Les médiations dans l’espace pictural : c’est chez Klee que Nadal les trouve les mieux signifiées. Sur l’entre monde – des mondes peu perceptibles – je peux les assimiler suffisamment hors de moi pour les projeter sous forme de symboles. Le très beau passage sur la ligne pourrait être rapproché de qu’en dit Ingold. Il s’agit d’ établir un pont entre l’intérieur et l’extérieur. Le travail de jonction ne se fait pas sans un travail de disjonction et sans celui du négatif, le blanc, qui est à la fois structurant et déstructurant;.Klee retrouvera dans le travail de la couleur la poursuite de son oeuvre.

De la pulsion scopique à l’emprise et à l’hallucination :

La pulsion de voir donne à l’oeil un statut de zone érogène et l’articule sur le désir de savoir en lien avec la scène primitive. Il devient un prolongement de la main et assure la mise en oeuvre de l’emprise. Désir de savoir, de vérification et d’établissement de la preuve. C’est cette violence originaire qui est inhérente au fondement de l’humain. Le sujet est le simple appendice de son plasma germinatif à la disposition duquel il met ses forces en échange d’une prime de plaisir. Il y’a consubstantialité des pulsions de voir et d’emprise. La pulsion d’emprise se lie à Eros pour s’assurer d’une maîtrise des excitations et mettre la pensée au travail. Freud inscrit la pulsion dans le biologique. Ce faisant, il infère après coup d’une névrose universelle obsessionnelle analogue à l’hallucination psychotique. Le problème, au point de vue anthropologique, est que, depuis le début de l’humanité, tous les êtres humains auraient été névrosés obsessionnels universels dans un sytème d’illusion créé par le désir et niant la réalité. Ce dont, pour ma part, je ne doute pas, mais, pour les êtres humains, le sacré commandait. Le recours au hors humain fut, jusqu’à la Renaissance européenne, le seul mode de savoir. La question que je me pose est : pourquoi ce mode de savoir s’inscrivant dans le hors humain ? Le tableau de Bekinski qu’évoque et présente Nadal dans son ouvrage, très beau, alliant amour et désespoir, concerne bien tous les êtres humains. Mais, pendant des millénaires, le recours au hors humain est la seule solution. Le second tableau ne résoud pas l’énigme. Le rêve se ferme sur son enveloppe, dans l’attente de l’autre, tout en l’excluant; mais, dirait Ricoeur répondant à Nadal, il attend encore, dans certaines sociétés, l’Autre du « Tout Autre ».

● **CONSIGNE 1**
Résumez en deux phrases le texte sur Klee et la pulsion scopique.
● **CONSIGNE 2**
Restituez à l'identique le passage du texte sur Klee et la pulsion scopique compris entre « Les médiations dans » et « de son oeuvre. », ces deux bornes incluses.
● **CONSIGNE 3**
Reprenez la rédaction du texte sur Klee et la pulsion scopique à la suite de sa dernière phrase.

● **DONNÉES EXTRAITES**

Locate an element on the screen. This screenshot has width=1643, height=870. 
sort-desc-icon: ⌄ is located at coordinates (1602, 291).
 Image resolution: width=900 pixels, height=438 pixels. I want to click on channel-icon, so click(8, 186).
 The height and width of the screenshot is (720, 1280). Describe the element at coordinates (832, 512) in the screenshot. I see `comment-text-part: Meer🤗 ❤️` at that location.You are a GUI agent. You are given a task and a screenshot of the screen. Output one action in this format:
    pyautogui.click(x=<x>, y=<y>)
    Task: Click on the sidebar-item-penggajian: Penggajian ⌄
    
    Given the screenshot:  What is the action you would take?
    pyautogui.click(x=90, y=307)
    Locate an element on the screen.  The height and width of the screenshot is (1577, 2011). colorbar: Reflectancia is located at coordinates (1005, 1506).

● **RÉPONSE 1**
Le texte indique que Nadal trouve chez Klee les médiations dans l'espace pictural les mieux signifiées, la ligne permettant d'établir un pont entre l'intérieur et l'extérieur. Il expose ensuite la consubstantialité des pulsions de voir et d'emprise, puis se demande pourquoi le recours au hors humain fut, jusqu'à la Renaissance européenne, le seul mode de savoir.

● **RÉPONSE 2**
Les médiations dans l’espace pictural : c’est chez Klee que Nadal les trouve les mieux signifiées. Sur l’entre monde – des mondes peu perceptibles – je peux les assimiler suffisamment hors de moi pour les projeter sous forme de symboles. Le très beau passage sur la ligne pourrait être rapproché de qu’en dit Ingold. Il s’agit d’ établir un pont entre l’intérieur et l’extérieur. Le travail de jonction ne se fait pas sans un travail de disjonction et sans celui du négatif, le blanc, qui est à la fois structurant et déstructurant;.Klee retrouvera dans le travail de la couleur la poursuite de son oeuvre.

● **RÉPONSE 3**
Dans ses notes conclusives, Nadal montre, pour la première fois à ma connaissance dans l‘histoire de la peinture, comment le support toile et les tubes de couleurs « font » le peintre qui va constituer à partir de sa propre pulsion la toile et son inconscient et organiser sa pulsion par les couleurs. C’est son désir et sa liberté qui sont engagés, pour produire l’oeuvre. Grands peintres, génies, élitisme dans l’esthétique apparaissent un peu comme des poncifs. En effet, qui regarde l’oeuvre a l’autorité de son regard sur le tableau. C’est lui, elle qui projette son inconscient sur la toile et son inconscient qui est celui du peintre. C’est là que se fait la rencontre des inconscients.

Je me souviens que, visitant, à 18 ans, le site des Eyzies en Périgord, le guide éclaira sur la paroi rocheuse une peinture représentant une antilope. Je vois encore cette antilope courant sur la paroi, d’un dessin admirable (comme ceux que réussit Picasso de têtes de taureaux), je me souviens de la couleur fauve de son pelage nullement défraichie par le temps. Je projette mon propre inconscient sur la paroi et son inconscient qui est celui de ce peintre de la préhistoire, sans doute du néolithique qui avait peint l’antilope .A travers le temps, nous nous rejoignons.